# Hand Line for Kayaking



## Coast2Coast (Aug 22, 2017)

Hey everyone, loving the forums so far. I love checking out the weather reports, learning how to build certain rigs and of course videos from fisherman much, much better then I am. Truth be told I don't even really know what I am doing 

One of my favorite things to do on the water is kayaking, and I live being able to bring some line with me so if I decide that this is a good spot to fish, then I can just chill out for 30 minutes and test my luck. I normally do this with a very, very basic hand lines that included a long line that was tied around a water bottle with a knot around the neck so I would stop before completely unreeling. I think it is time to look a little better when I go fishing, so I want to get a proper hand line. I know that this is something more unique than what most people are using/asking for but I just really enjoy the simplicity of it; if you don't catch anything you don't catch anything and move on instead of trying different lures and baits for an hour. So, if anyone could recommend somewhere in the States that makes and sells hand lines that would be greatly appreciated


----------



## Papa-T (Sep 5, 2011)

Well that's a unique thing to do. Not for me but I guess it would be less clutter. Maybe just a thought; go on eBay and purchase a dive reel. Their used by scuba divers as a way to release a guide line for diving in caves or retrieving a dive bag you filled at the bottom and winding back up once your topside. Some also use them for controlling anchor lines while kayaking but I don't see why it wouldn't work for what your doing. They have a handle and a crank to wind in. You might have to change out the line that comes on it to smaller line . It's a thought.


----------



## goinfishing (Sep 10, 2013)

You can find what you're looking for online as I haven't seen in stores here. It's called a Cuban yoyo. I picked a few up in Puerto Rico a few years ago on vacation and still use for the reason you have above, just not on a kayak. I tie a weight on the end and a hook on a dropper loop about 12" above.


----------



## Coast2Coast (Aug 22, 2017)

Awesome, thanks for the suggestions guys. I will take a look online and see how I do, the Cuban Yoyo sounds exactly what I need but if I can't find it then I will take a look at dive reels.


----------



## dawgfsh (Mar 1, 2005)

Got my cuban yoyo at Field and Stream.


----------



## Coast2Coast (Aug 22, 2017)

Coast2Coast said:


> Hey everyone, loving the forums so far. I love checking out the weather reports, learning how to build certain rigs and of course videos from fisherman much, much better then I am.
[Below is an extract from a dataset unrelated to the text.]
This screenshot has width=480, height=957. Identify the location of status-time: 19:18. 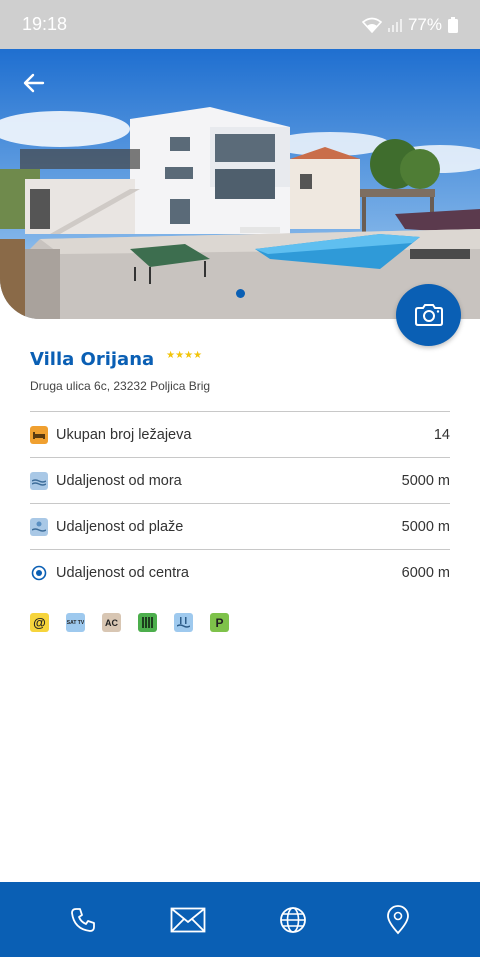
(45, 24).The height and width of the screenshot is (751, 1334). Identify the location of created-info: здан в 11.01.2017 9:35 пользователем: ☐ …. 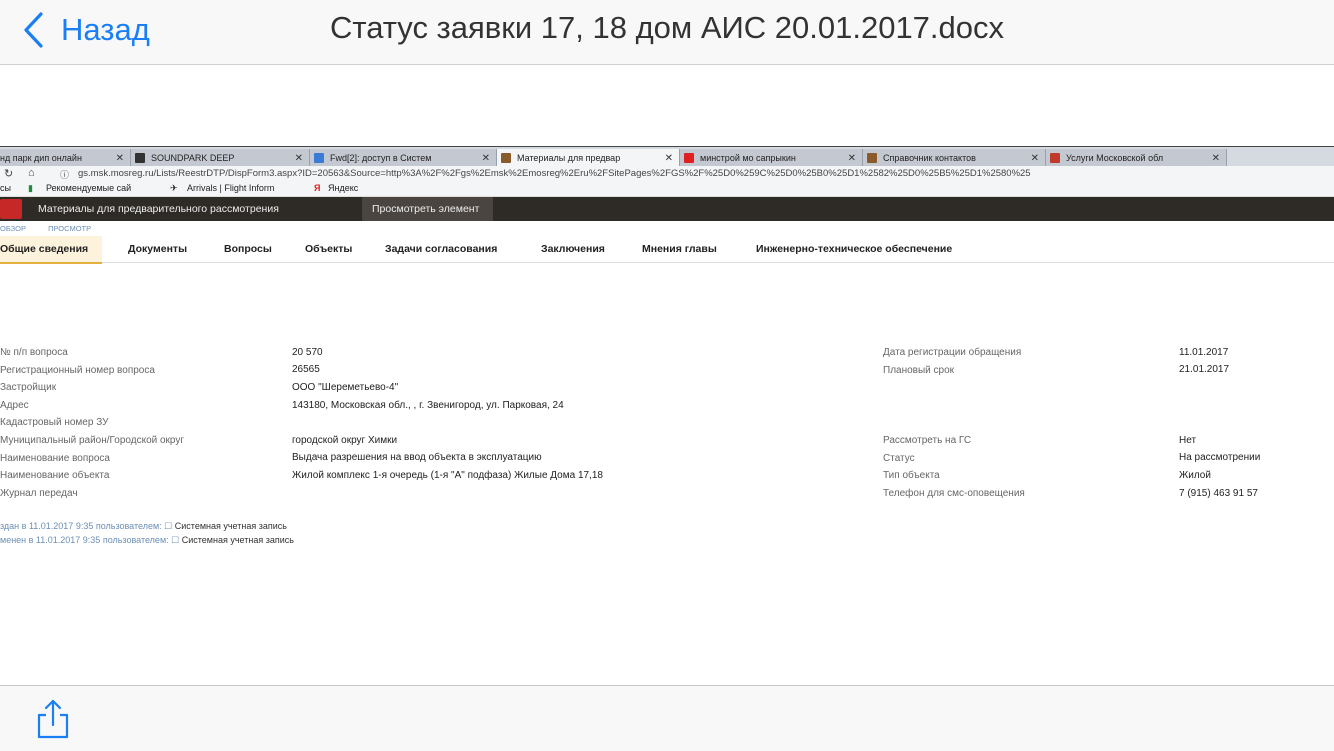
(144, 526).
Truth be told I don't even really know what I am doing
> 
> One of my favorite things to do on the water is kayaking, and I live being able to bring some line with me so if I decide that this is a good spot to fish, then I can just chill out for 30 minutes and test my luck. I normally do this with a very, very basic hand lines that included a long line that was tied around a water bottle with a knot around the neck so I would stop before completely unreeling. I think it is time to look a little better when I go fishing, so I want to get a proper hand line. I know that this is something more unique than what most people are using/asking for but I just really enjoy the simplicity of it; if you don't catch anything you don't catch anything and move on instead of trying different lures and baits for an hour. So, if anyone could recommend somewhere in the States that makes and sells hand lines that would be greatly appreciated


Thanks for the advice everyone, went and got myself a Cuban yoyo hand fishing rod/line and after practicing in the pond out back I am really getting used to it and cannot wait to take this out looking for real fish. Cheers everyone, good luck fishing!


----------



## goinfishing (Sep 10, 2013)

Good to hear! Have fun


----------